Consegna A | Trasforma in una lista JSON di stringhe, una per riga e senza le righe vuote, le righe dell'elenco che vanno da quella contenente "Viewport: 997px width, 561px" fino alla fine dell'elenco, estremi compresi. Lascia fuori le immagini dalla risposta.

Pagina |
Credo di essere stato uno dei pochi, alla fine degli Anni Cinquanta, ad aver descritto e denunciato, tra le altre attività lavorative cui erano sottoposti i minori, quel singolare mestiere detto andai a isciuiai, andare a fare lo spaventapasseri. Ci furono allora diverse e contrastanti reazioni nella pubblica opinione: molti insulti perché davo un’immagine negativa della Sardegna, una interpellanza parlamentare per sapere come mai ai bambini si facessero fare certe cose, un servizio con foto in prima pagina di un bimbo spaventapasseri su “L’Unità”, e infine una favola, di Gianni Rodari, alquanto stiracchiata e di maniera, dedicata a un inverosimile bimbo sardo che sembra vivere nelle campagne della Toscana.
Ripropongo ora ai lettori, in questa raccolta di mestieri e di attività singolari, due brani della inchiesta di quegli anni sul lavoro minorile in Sardegna.


SU ISCIUIAI
LO SPAVENTARE I PASSERI

«Nei paesi agricoli dell’Oristanese, tra i lavori riservati al fanciullo, è singolare quello detto andai a isciuiai, fare lo spaventapasseri. Tra le numerose attività tradizionalmente riservate ai piccoli questa di andai a isciuiai è da loro preferita, perché vi si sentono responsabili e liberi, e non è pesante quanto altre, come il raccogliere olive o mandorle o diradare le piantine di barbabietola.
In che cosa consiste il lavoro del bambino-spaventapasseri? Le tecniche, per altro assai rudimentali, variano da paese a paese. Quando il grano è giunto all’ultimo stadio di maturazione, i passeri lo assalgono per cibarsene. I proprietari allora assoldano bambini per difendere il raccolto, dotandoli di rumorosi attrezzi.

Consegna B | Riscrivi il brano della pagina da "Credo di essere" fino a "minorile in Sardegna." incluso, mettendo "spauracchio" al posto di "spaventapasseri".

Voci fornite |

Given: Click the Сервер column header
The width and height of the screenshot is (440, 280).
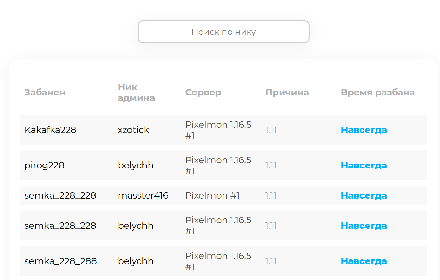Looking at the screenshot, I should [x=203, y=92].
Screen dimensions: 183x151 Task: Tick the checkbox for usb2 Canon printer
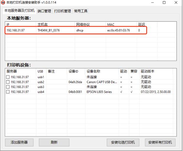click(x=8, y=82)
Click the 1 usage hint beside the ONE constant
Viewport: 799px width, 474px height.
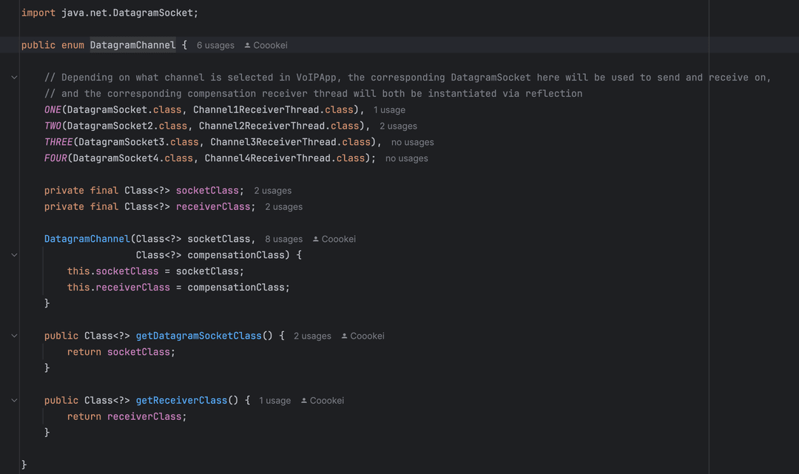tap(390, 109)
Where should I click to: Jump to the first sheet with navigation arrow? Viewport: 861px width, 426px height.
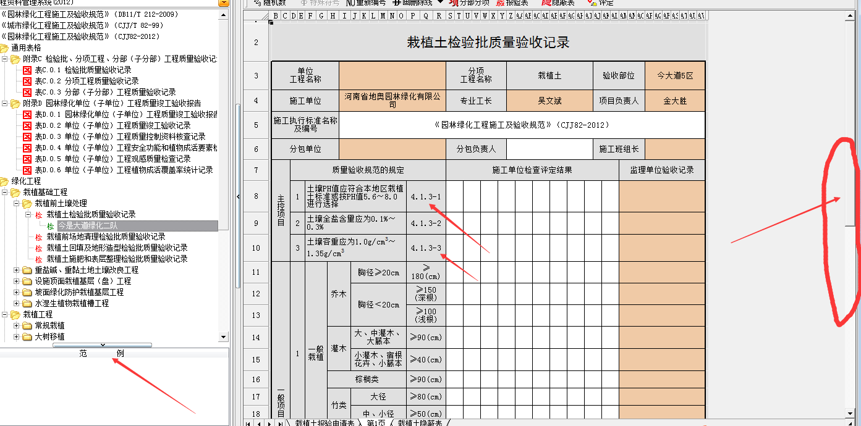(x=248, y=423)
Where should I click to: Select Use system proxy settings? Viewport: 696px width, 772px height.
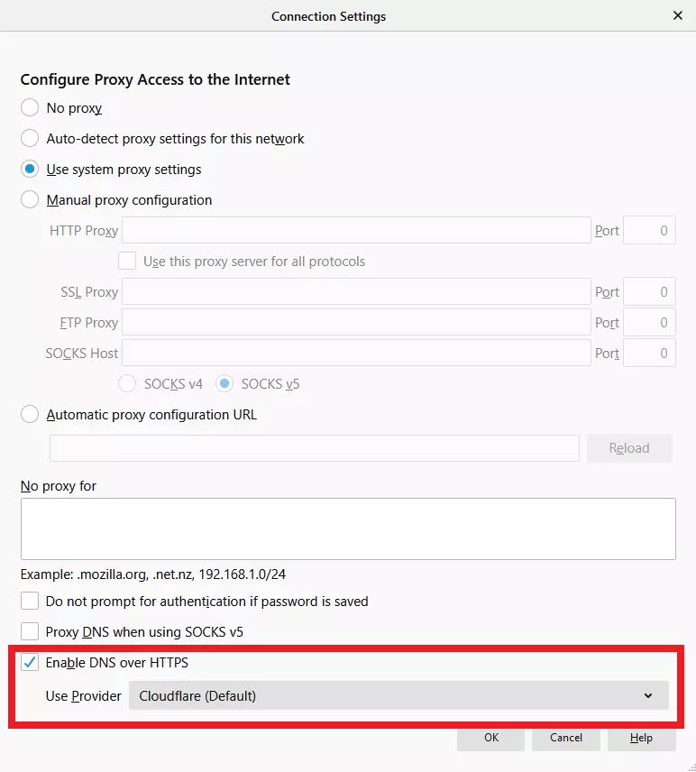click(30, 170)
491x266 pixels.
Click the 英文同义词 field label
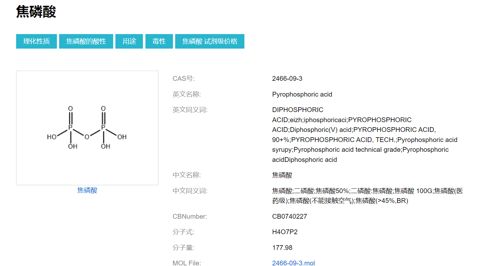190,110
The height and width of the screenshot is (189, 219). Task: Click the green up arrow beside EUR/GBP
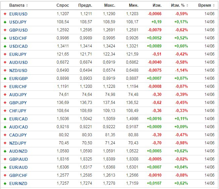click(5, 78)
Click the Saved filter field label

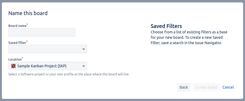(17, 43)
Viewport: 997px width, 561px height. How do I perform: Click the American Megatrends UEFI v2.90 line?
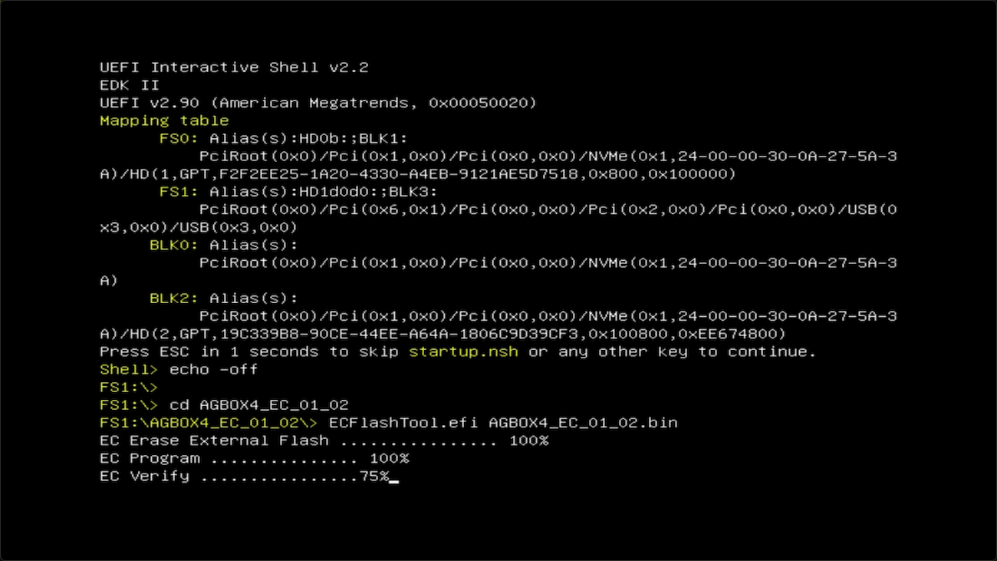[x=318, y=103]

Risposta attesa A |
[
  "Viewport: 997px width, 561px height. How do I perform: Click the American Megatrends UEFI v2.90 line?",
  "[x=318, y=103]"
]

Risposta attesa B |
Credo di essere stato uno dei pochi, alla fine degli Anni Cinquanta, ad aver descritto e denunciato, tra le altre attività lavorative cui erano sottoposti i minori, quel singolare mestiere detto andai a isciuiai, andare a fare lo spauracchio. Ci furono allora diverse e contrastanti reazioni nella pubblica opinione: molti insulti perché davo un’immagine negativa della Sardegna, una interpellanza parlamentare per sapere come mai ai bambini si facessero fare certe cose, un servizio con foto in prima pagina di un bimbo spauracchio su “L’Unità”, e infine una favola, di Gianni Rodari, alquanto stiracchiata e di maniera, dedicata a un inverosimile bimbo sardo che sembra vivere nelle campagne della Toscana.
Ripropongo ora ai lettori, in questa raccolta di mestieri e di attività singolari, due brani della inchiesta di quegli anni sul lavoro minorile in Sardegna.